Bill to reimburse small businesses for COVID-19 losses stalls in first committee
ALBUQUERQUE, N.M. — The pandemic has devastated small businesses across the state that were forced to close under the public health orders.
While the state is slowly starting to turn from red to green, allowing some small businesses to reopen, many of them are still struggling financially because of the state-wide shut-downs caused by the pandemic over the last year.
“A lot of these businesses have mortgages, they have rent that’s due, gas bills, utility bills, college tuition, car payments—all of these things that they have to pay—and once that money stopped coming in they were really put in a really hard spot,” said State Sen. Cliff Pirtle (R-District 32).
That’s why Sen. Pirtle is sponsoring Senate Bill 79, which was heard in the Senate Tax, Business and Transportation Committee Tuesday afternoon. However, the committee took no action on the bill.
The bill would have earmarked $55 million from the state’s general fund for a new Small Business Pandemic Reparations Tax Credit. Small business owners that qualify would be eligible for tax credits to make up for their losses.

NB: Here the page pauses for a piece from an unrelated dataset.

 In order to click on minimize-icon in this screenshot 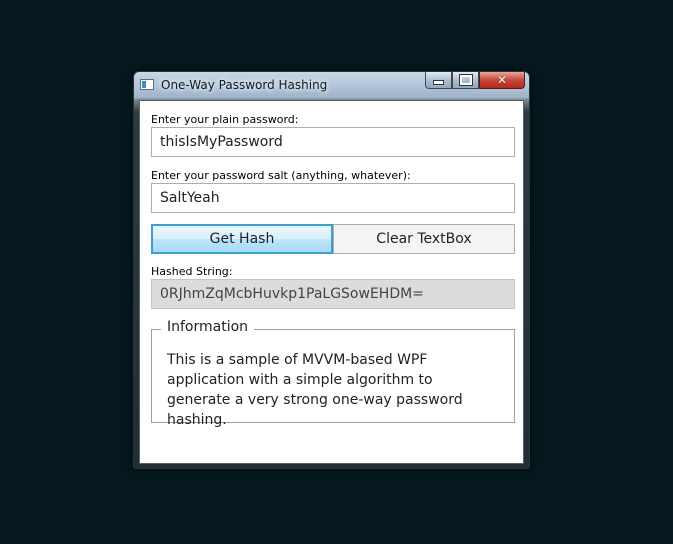, I will do `click(438, 82)`.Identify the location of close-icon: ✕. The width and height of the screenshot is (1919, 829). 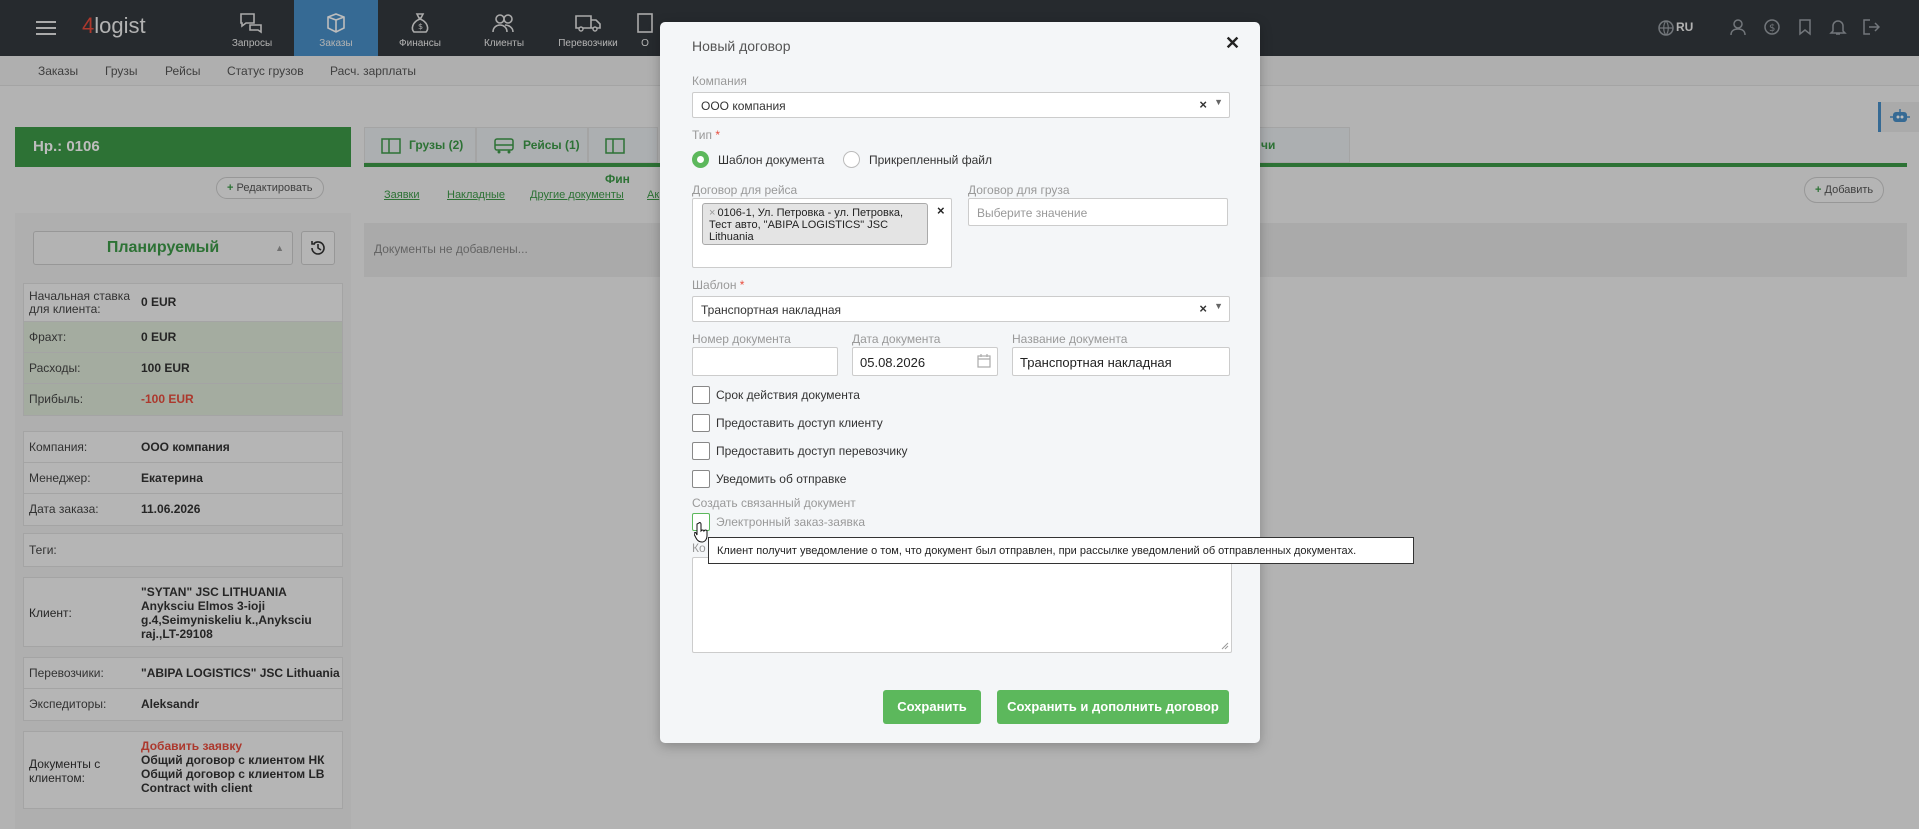
(1232, 44). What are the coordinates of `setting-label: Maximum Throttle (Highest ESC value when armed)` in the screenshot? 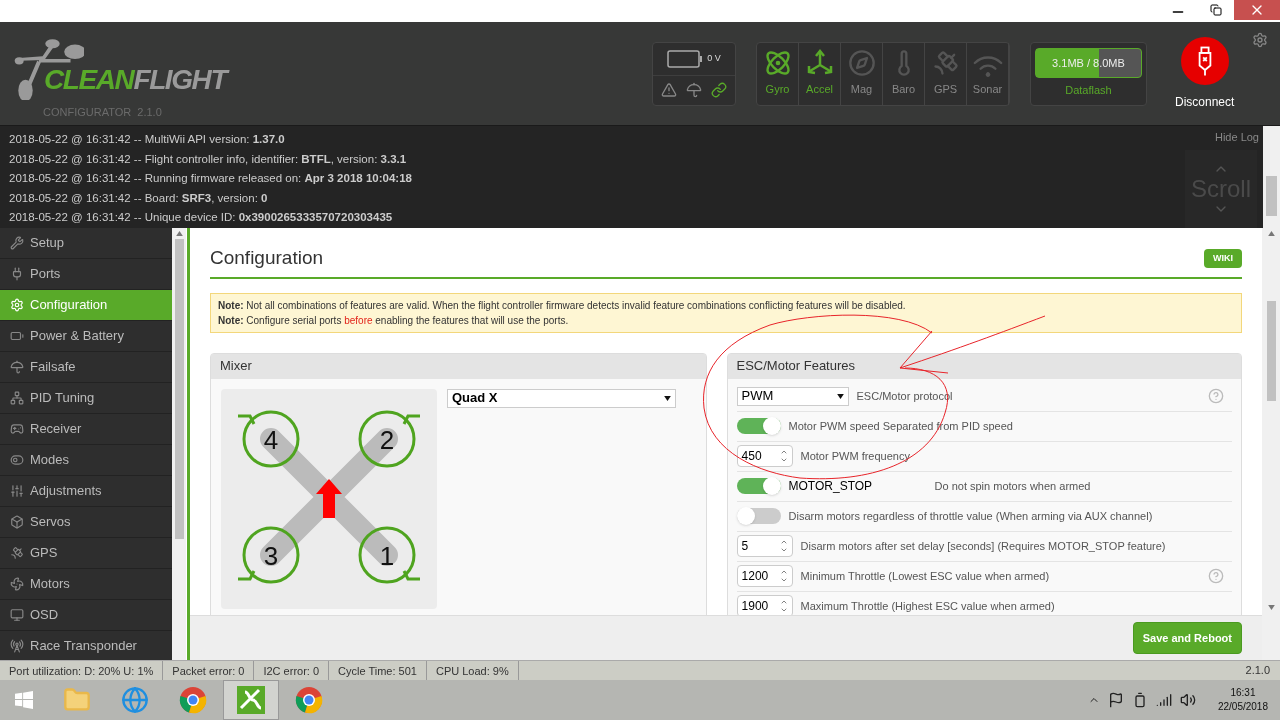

Some senators questioned the potential cost of the bill while others pointed out the State Supreme Court has yet to rule on whether businesses can sue the state over losses due to closures from the public health orders.
“Through the health orders—right, wrong or indifferent—this is not a criticism of those. This is just saying, ‘We took your right to have private businesses, and we took that in order to protect the public, so now we’re going to make sure you’re whole,’” said Pirtle.
Pirtle said his bill would have saved the state millions of dollars in lawsuits seeking losses, and small business owners would save time and money by not having to file those lawsuits.
“So this is just getting ahead of it and spreading it out over more than one year, so we’re not writing these checks as the litigation goes through,” said Pirtle.